* **Brief**
Look through the data below and return each line where "height" appears.
(Beginning of Data to process)
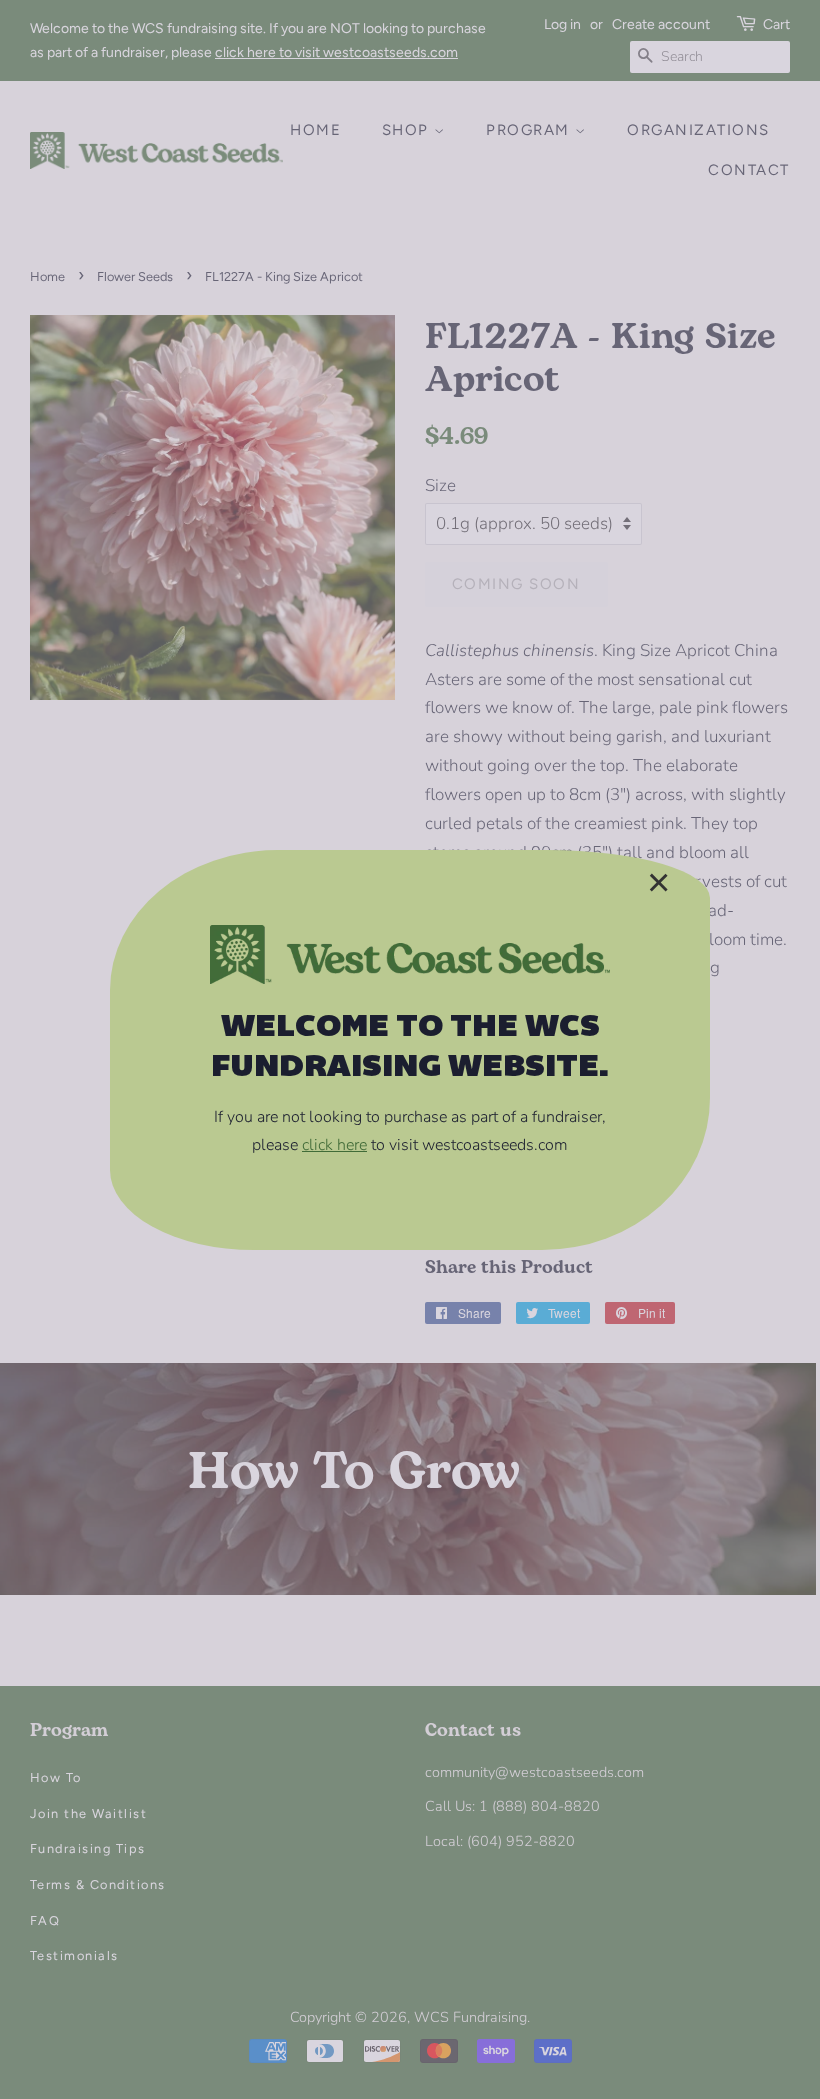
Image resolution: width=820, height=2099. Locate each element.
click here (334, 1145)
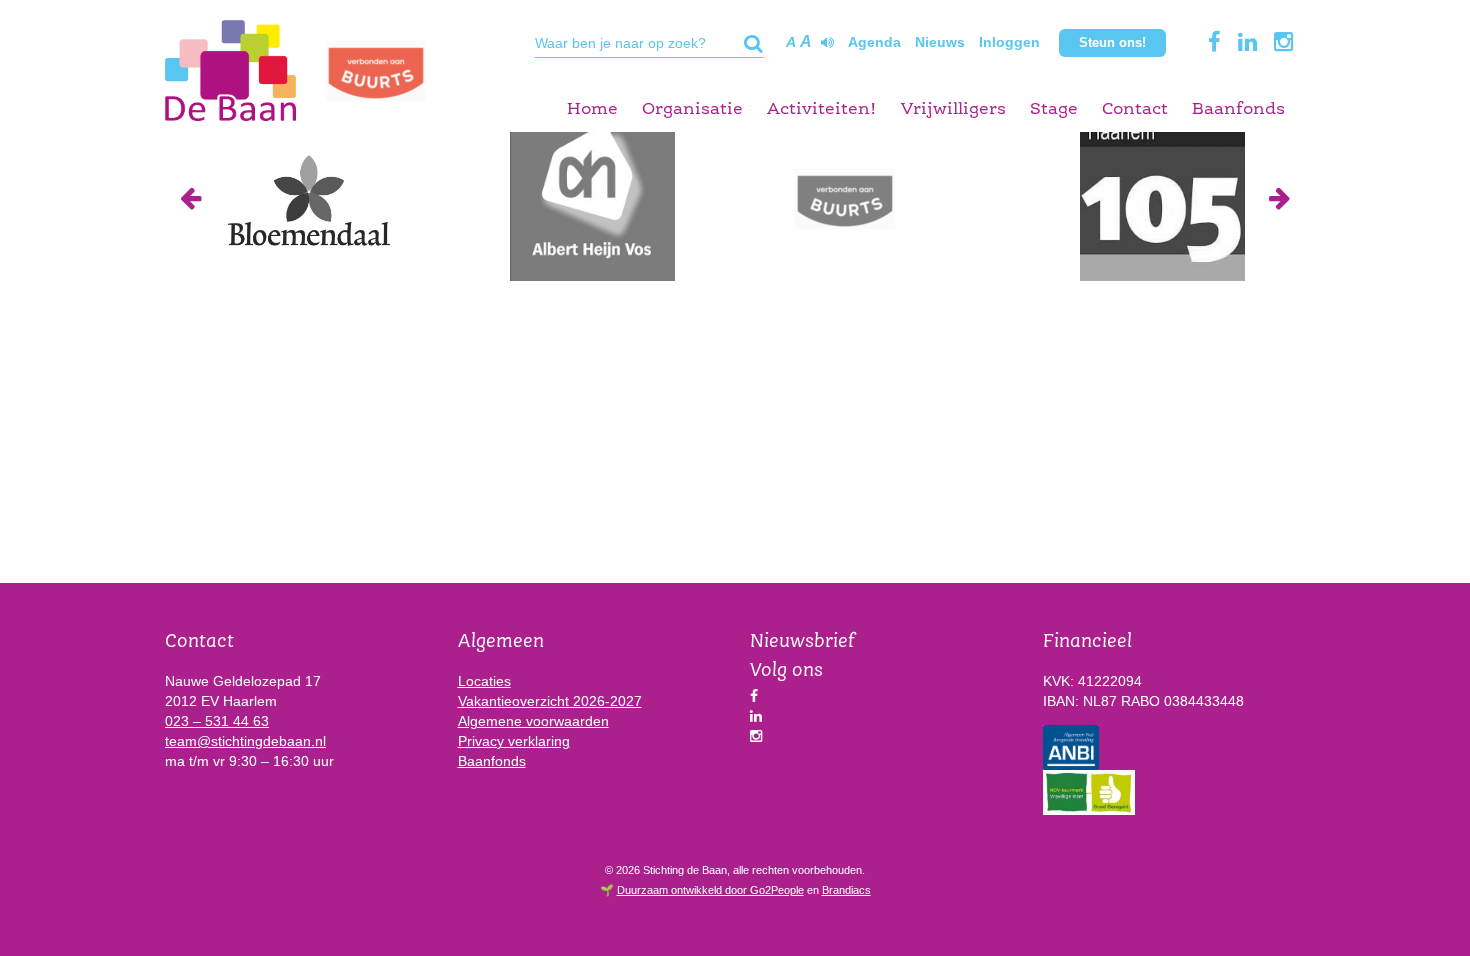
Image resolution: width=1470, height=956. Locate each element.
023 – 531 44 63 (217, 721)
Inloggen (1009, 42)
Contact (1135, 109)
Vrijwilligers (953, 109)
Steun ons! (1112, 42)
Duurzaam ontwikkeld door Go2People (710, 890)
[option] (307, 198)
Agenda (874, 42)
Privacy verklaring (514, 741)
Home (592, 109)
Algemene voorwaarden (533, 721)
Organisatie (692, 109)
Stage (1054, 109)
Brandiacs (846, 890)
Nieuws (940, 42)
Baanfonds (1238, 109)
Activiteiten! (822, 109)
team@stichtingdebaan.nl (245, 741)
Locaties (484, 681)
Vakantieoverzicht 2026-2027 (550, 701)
(End of Data to process)
(Beginning of Data to process)
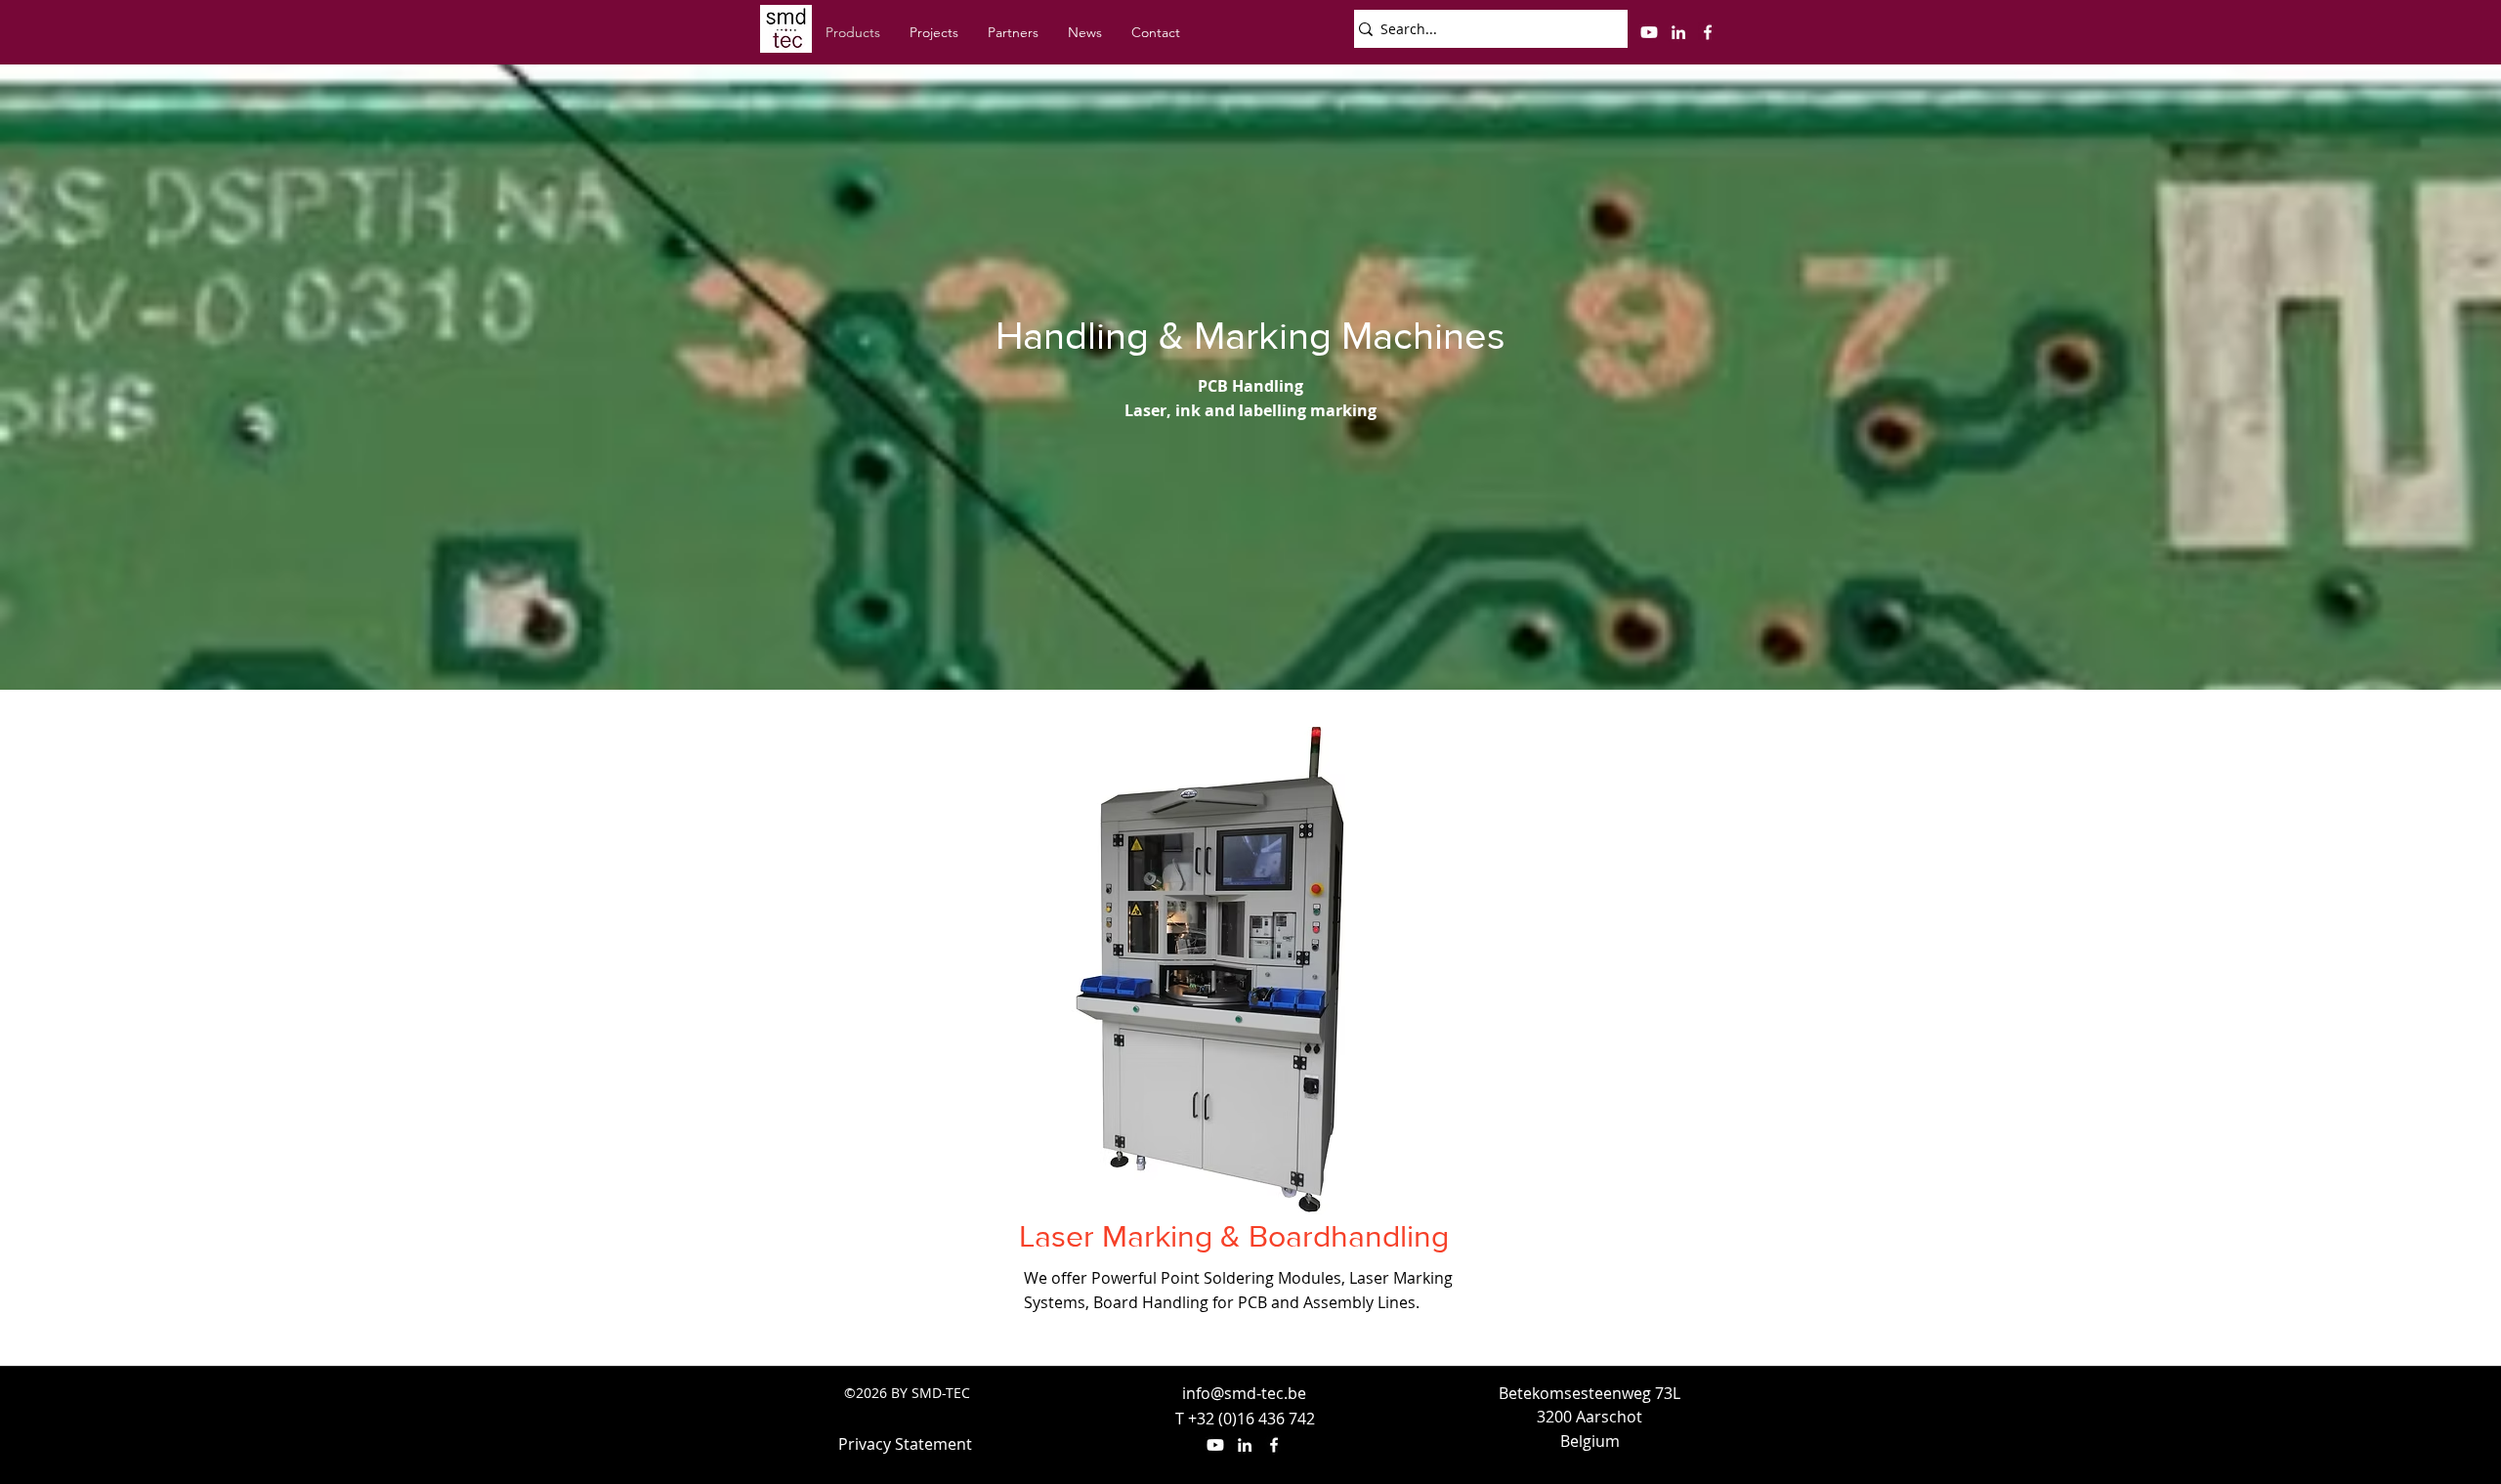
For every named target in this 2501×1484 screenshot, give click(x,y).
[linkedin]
(End of Data to process)
(Beginning of Data to process)
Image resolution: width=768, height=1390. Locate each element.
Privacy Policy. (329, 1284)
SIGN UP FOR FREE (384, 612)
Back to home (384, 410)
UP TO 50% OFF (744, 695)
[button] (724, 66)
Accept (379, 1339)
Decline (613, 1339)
(End of Data to process)
* **Answer to this exercise**
Image resolution: width=820, height=2099. Locate each element.
Image resolution: width=1470, height=956. Locate each element.
Image resolution: width=768, height=1390. Locate each element.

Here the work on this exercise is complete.